Exercise aim
Both ends included, restate word for word the lines from the first line of the listing through the line containing "Impressum (64, 1127)". Leave the pictures out.

Dataset records
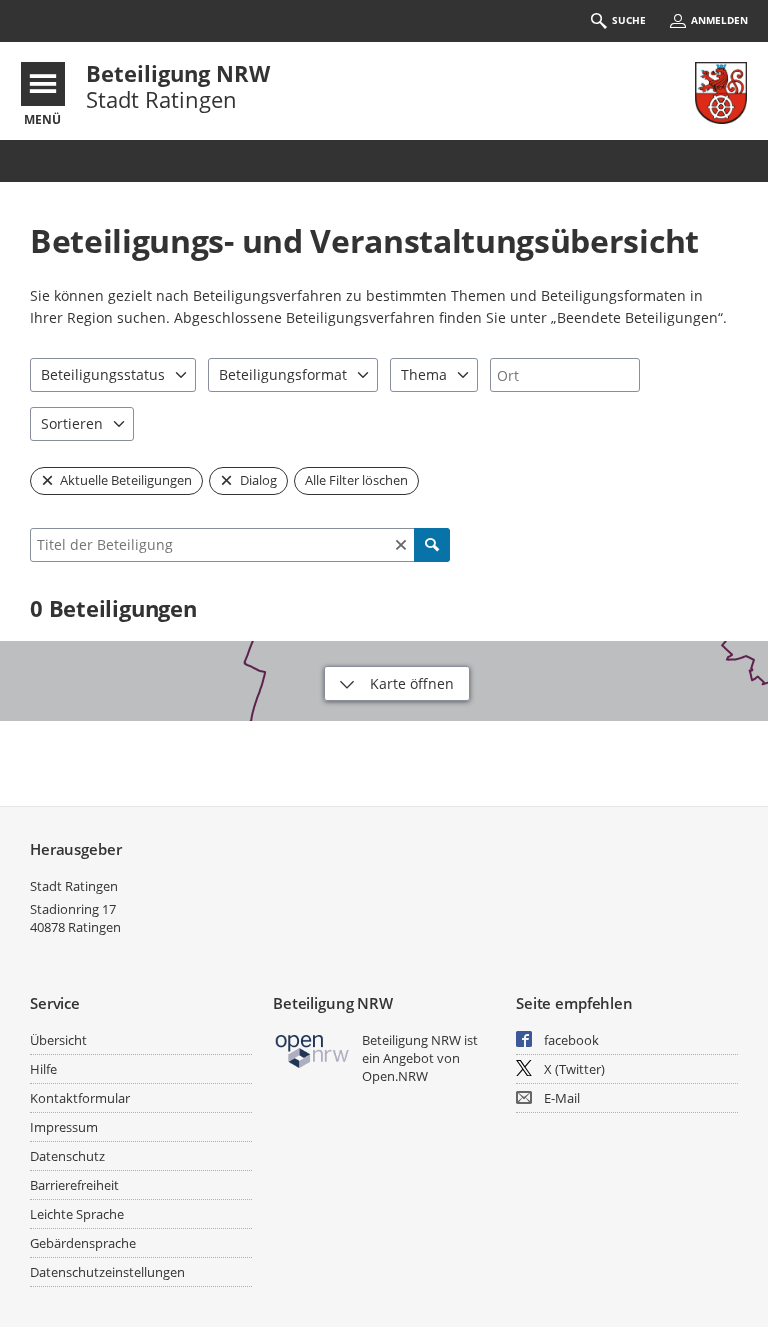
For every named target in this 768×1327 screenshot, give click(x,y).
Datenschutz (67, 1156)
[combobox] (565, 375)
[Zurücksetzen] (401, 545)
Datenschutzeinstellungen (107, 1272)
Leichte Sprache (77, 1214)
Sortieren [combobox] (72, 423)
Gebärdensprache (83, 1243)
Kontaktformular (80, 1098)
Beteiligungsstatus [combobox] (103, 374)
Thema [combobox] (424, 374)
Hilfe (43, 1069)
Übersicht (58, 1040)
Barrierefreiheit (74, 1185)
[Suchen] (432, 545)
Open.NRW (395, 1076)
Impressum (64, 1127)
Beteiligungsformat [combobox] (283, 374)
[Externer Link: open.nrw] (312, 1049)
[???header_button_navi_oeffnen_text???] (43, 84)
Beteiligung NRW (178, 73)
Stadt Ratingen (74, 886)
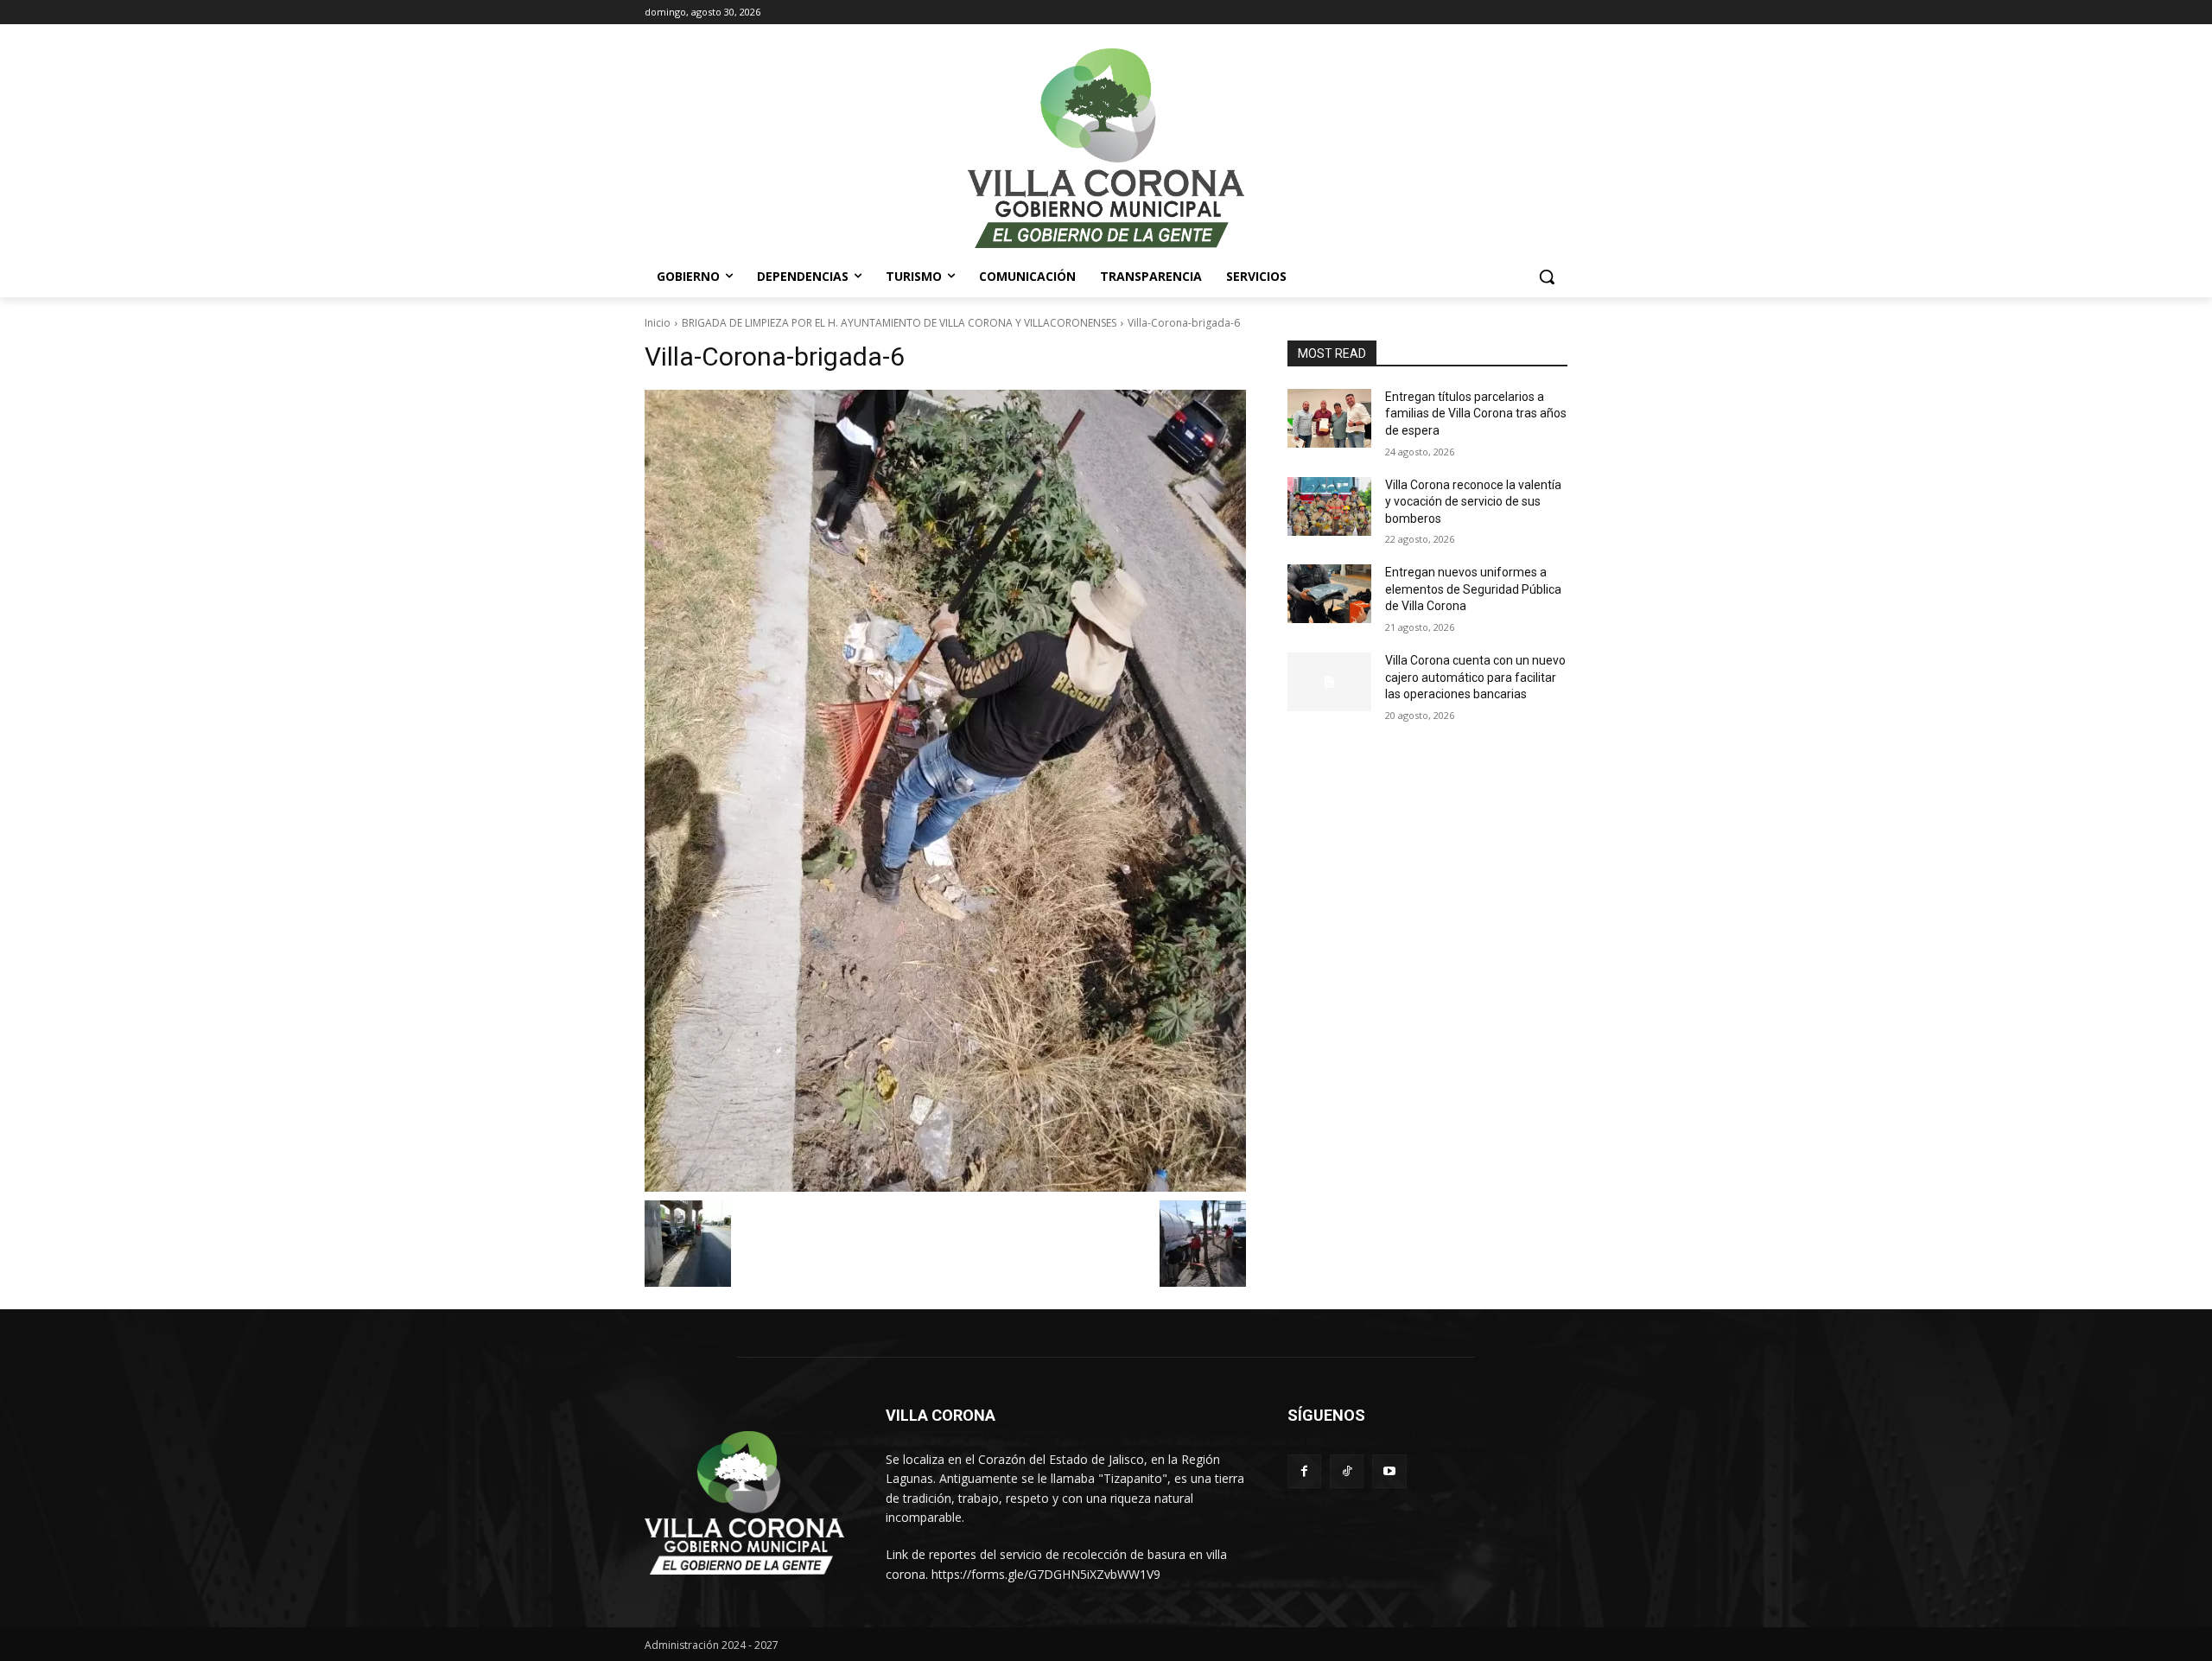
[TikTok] (1346, 1471)
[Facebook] (1304, 1471)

Written response
For every named target in this 768×1327 screenshot, give click(x,y).
Datenschutz (67, 1156)
[combobox] (565, 375)
[Zurücksetzen] (401, 545)
Datenschutzeinstellungen (107, 1272)
Leichte Sprache (77, 1214)
Sortieren [combobox] (72, 423)
Gebärdensprache (83, 1243)
Kontaktformular (80, 1098)
Beteiligungsstatus [combobox] (103, 374)
Thema [combobox] (424, 374)
Hilfe (43, 1069)
Übersicht (58, 1040)
Barrierefreiheit (74, 1185)
[Suchen] (432, 545)
Open.NRW (395, 1076)
Impressum (64, 1127)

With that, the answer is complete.